A couple of weeks ago, Red Hat Enterprise Linux 9.2 and Red Hat Enterprise Linux 8.8 have been release – time to look at the new features here with regards to KVM virtualization on IBM Z systems.

Rebased versions in RHEL 9.2

The KVM code in the 5.14-based kernel of RHEL 9.2 has been refreshed to the state of the upstream 6.0 kernel.

Additionally, many packages from the virtualization stack have been rebased in RHEL 9.2. The following versions are now available:

  • QEMU 7.2.0 (updated from 7.0.0 in RHEL 9.1)
  • libvirt 9.0.0 (updated from 8.5.0 in RHEL 9.1)
  • virt-install 4.1.0 (updated from 4.0.0 in RHEL 9.1)
  • libguestfs 1.48.4
  • libslirp 4.4.0

Speaking of libslirp, a new alternative to the “slirp” user mode networking called passt has been added in RHEL 9.2 for the first time and can be used by installing the “passt” package and adjusting the XML definition of your guest accordingly. “passt” should provide more performance than “slirp” and was designed with security in mind.

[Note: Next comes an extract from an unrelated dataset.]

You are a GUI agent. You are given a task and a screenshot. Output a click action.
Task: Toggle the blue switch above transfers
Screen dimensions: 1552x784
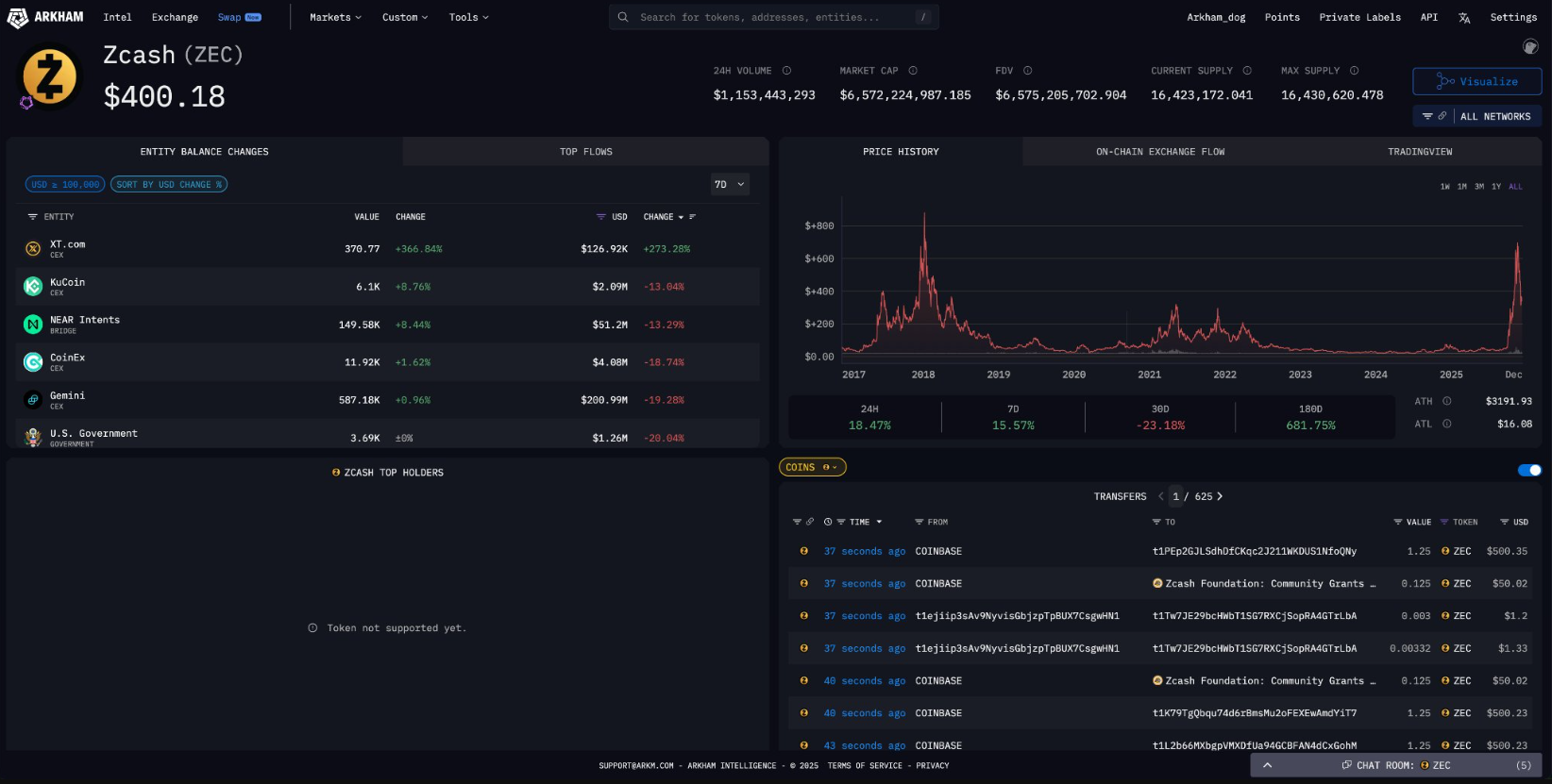coord(1528,470)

Beside the generic new features that are available thanks to the rebased packages in RHEL 9.2, there are also some cool new IBM Z-specific features which have been explicitly backported to the RHEL 9.2 and 8.8 code base:

Secure execution guest dump encryption with customer keys

When running secure guests it is of course normally not possible to dump the guest’s memory from the host (e.g. with virsh dump --memory-only) since the memory pages of the guest are not available to the host system anymore.

However, in some cases (e.g. when debugging a misbehaving or crashing kernel in the guest), the owner of the guest VM still might want to get a dump of the guest memory – just without providing it in clear text to the administrator of the host system. With RHEL 9.2 and 8.8, this is now possible on the new z16 mainframe. Please see the related documentation from IBM to learn how to set up such a dump.

Crypto passthrough hotplug

vfio-ap crypto adapters can now be hotplugged to guests during runtime, too, which brings you more flexibility, without the need to shutdown your guests to change their configurations.

Enhanced interpretation for PCI functions

The kernel code in RHEL 9.2 and 8.8 can now enable a new firmware/hardware feature of the recent IBM Z machines that can speed up the performance of passthrough PCI devices (more events can be handled within the guest, without intervention of the KVM hypervisor). Additionally, this now also allows to pass ISM PCI devices through to KVM guests (which was not possible before).